Pakistan was on the verge of a debt default, claimed Steve Hanke, a professor of applied economics at Johns Hopkins University, in a tweet on October 14, 2013. According to him, its sovereign bonds lost more than 60% of their value in 2022.
Pakistan’s Economy: IMF
In a note published in August, the IMF stated that Pakistan was experiencing a severe economic crossroads as a result of a challenging external environment and procyclical domestic policies that raised domestic demand to unsustainable levels. The ensuing economic overheating reduced reserve buffers, increased inflation, and resulted in significant fiscal and external deficits in FY22. “
A balance-of-payments crisis is what economists refer to as occurring in Pakistan. The nation has been depleting its reserve of foreign currency and depreciating the value of the rupee by spending more on commerce than it has been bringing in. These factors increase the cost of paying interest on debt held by foreign lenders and raise the price of importing goods, necessitating further drawdowns of reserves that worsen the situation.

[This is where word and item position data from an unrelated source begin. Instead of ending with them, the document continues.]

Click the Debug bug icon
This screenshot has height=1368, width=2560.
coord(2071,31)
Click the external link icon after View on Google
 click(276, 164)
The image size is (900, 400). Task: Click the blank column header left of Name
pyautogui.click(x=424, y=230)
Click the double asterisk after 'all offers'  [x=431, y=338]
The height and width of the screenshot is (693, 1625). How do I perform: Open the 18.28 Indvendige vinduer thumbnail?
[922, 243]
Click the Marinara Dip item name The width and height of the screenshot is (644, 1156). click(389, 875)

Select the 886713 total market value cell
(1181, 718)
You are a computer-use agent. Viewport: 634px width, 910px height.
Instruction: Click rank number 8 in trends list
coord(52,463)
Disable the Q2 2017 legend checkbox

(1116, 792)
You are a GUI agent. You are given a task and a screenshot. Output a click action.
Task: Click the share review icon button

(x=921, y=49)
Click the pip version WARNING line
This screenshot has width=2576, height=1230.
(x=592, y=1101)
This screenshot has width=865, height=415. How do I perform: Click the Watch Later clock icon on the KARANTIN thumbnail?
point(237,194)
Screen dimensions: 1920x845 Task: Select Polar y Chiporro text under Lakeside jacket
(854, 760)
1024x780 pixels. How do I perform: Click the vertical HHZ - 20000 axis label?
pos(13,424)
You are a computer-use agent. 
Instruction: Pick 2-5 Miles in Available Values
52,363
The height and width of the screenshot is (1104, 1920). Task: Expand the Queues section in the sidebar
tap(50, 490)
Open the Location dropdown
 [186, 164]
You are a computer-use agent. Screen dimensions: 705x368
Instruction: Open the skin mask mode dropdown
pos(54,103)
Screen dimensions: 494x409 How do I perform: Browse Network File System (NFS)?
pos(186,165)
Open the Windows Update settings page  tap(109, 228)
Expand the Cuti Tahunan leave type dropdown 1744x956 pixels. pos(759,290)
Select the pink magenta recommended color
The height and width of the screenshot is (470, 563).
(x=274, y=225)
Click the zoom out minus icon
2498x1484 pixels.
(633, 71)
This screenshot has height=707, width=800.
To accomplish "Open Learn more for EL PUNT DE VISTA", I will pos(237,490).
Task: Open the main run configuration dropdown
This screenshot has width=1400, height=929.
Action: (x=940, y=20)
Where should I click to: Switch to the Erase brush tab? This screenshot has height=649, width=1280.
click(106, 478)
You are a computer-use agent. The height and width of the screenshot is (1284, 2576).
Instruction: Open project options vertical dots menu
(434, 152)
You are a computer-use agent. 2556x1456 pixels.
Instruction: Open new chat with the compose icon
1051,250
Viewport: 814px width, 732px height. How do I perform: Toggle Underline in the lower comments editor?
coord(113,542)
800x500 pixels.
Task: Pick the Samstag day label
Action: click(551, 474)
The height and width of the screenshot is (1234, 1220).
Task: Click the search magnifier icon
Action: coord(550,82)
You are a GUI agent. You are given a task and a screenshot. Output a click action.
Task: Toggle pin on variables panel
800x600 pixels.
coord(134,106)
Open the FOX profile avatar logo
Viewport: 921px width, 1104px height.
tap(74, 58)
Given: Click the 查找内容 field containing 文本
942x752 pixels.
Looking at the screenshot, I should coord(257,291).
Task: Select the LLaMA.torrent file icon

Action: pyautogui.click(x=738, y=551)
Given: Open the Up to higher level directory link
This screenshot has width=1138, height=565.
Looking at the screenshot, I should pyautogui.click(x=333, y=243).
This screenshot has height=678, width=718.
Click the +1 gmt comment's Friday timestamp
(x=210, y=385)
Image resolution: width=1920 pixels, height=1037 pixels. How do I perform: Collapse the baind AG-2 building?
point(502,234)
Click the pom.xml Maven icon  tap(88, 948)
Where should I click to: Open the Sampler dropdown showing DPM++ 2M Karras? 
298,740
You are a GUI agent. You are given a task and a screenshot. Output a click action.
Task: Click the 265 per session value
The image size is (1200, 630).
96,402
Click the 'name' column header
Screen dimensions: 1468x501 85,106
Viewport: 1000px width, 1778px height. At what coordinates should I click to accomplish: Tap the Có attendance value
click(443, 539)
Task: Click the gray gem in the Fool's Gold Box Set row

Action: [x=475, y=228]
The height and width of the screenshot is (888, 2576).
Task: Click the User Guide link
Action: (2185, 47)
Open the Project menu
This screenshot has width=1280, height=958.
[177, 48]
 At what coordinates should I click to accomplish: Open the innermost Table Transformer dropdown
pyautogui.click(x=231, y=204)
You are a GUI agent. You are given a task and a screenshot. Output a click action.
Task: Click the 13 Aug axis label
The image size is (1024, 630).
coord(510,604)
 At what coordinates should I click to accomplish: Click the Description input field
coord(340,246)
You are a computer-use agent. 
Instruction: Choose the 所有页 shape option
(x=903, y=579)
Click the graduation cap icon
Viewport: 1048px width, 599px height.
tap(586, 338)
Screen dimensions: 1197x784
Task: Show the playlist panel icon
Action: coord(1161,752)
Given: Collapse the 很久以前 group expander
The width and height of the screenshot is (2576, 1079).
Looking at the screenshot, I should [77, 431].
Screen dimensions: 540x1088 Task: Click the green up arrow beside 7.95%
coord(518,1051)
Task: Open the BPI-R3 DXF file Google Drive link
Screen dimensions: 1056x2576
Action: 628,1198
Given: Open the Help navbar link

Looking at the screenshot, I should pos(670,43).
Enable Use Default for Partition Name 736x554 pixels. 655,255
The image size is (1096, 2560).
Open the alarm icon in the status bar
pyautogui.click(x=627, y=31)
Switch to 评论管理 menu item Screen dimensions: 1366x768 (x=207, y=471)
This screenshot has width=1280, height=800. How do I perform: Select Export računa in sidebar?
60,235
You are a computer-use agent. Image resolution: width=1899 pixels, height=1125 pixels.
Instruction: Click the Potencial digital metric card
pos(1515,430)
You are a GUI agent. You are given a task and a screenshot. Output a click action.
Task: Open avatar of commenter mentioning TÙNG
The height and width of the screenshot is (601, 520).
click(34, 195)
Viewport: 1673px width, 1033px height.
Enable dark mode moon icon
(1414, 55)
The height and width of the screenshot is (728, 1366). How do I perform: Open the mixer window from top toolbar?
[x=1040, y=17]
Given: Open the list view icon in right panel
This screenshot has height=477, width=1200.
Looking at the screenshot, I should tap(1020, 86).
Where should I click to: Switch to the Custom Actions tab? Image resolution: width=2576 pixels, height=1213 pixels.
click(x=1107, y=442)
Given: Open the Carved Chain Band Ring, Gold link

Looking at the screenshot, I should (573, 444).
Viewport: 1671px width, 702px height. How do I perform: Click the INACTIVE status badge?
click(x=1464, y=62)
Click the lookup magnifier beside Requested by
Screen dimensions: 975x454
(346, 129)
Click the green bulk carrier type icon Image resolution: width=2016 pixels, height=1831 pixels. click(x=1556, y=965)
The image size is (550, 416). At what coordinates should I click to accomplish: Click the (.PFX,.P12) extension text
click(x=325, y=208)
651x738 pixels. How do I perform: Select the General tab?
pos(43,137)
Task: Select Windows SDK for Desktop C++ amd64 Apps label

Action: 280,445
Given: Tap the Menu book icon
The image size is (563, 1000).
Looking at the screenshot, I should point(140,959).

The nation is also battling escalating price rises. To combat annual consumer inflation of around 28%, the nation’s central bank increased its benchmark interest rate to 17%. Pakistan-specific challenges also exist in the nation. According to Tahir Abbas, head of investment research at Arif Habib, the nation’s largest securities brokerage, political instability and efforts to support its currency, for instance, have hurt investment and exports.
The government budget is now more strained as a result of the historic floods that occurred last summer. According to the World Bank, it will need at least $16 billion to cover losses and damage. However, external factors are deteriorating the situation. The decline in global demand has hurt Pakistan’s exports, and last year’s strong increase in the value of the US dollar put pressure on nations that import a lot of food and fuel. Due to the pandemic and Russia’s conflict in Ukraine, prices for these commodities had already risen sharply, necessitating greater expenditures.
The IMF has often issued warnings that this might put a strain on fragile economies. The ability to manage debt loads continues to be a problem, despite the projection that emerging markets and developing economies would experience a moderate rise in GDP this year as the currency drops from its highs, global inflation declines, and China’s reopening boosts demand.
Meanwhile, people are suffering. Rice, cotton, dates, sugar, and other crops destroyed by flooding are still in need of assistance. Without “decisive relief and rehabilitation initiatives to support the poor,” the World Bank warned in October that up to nine million Pakistanis might be driven into poverty.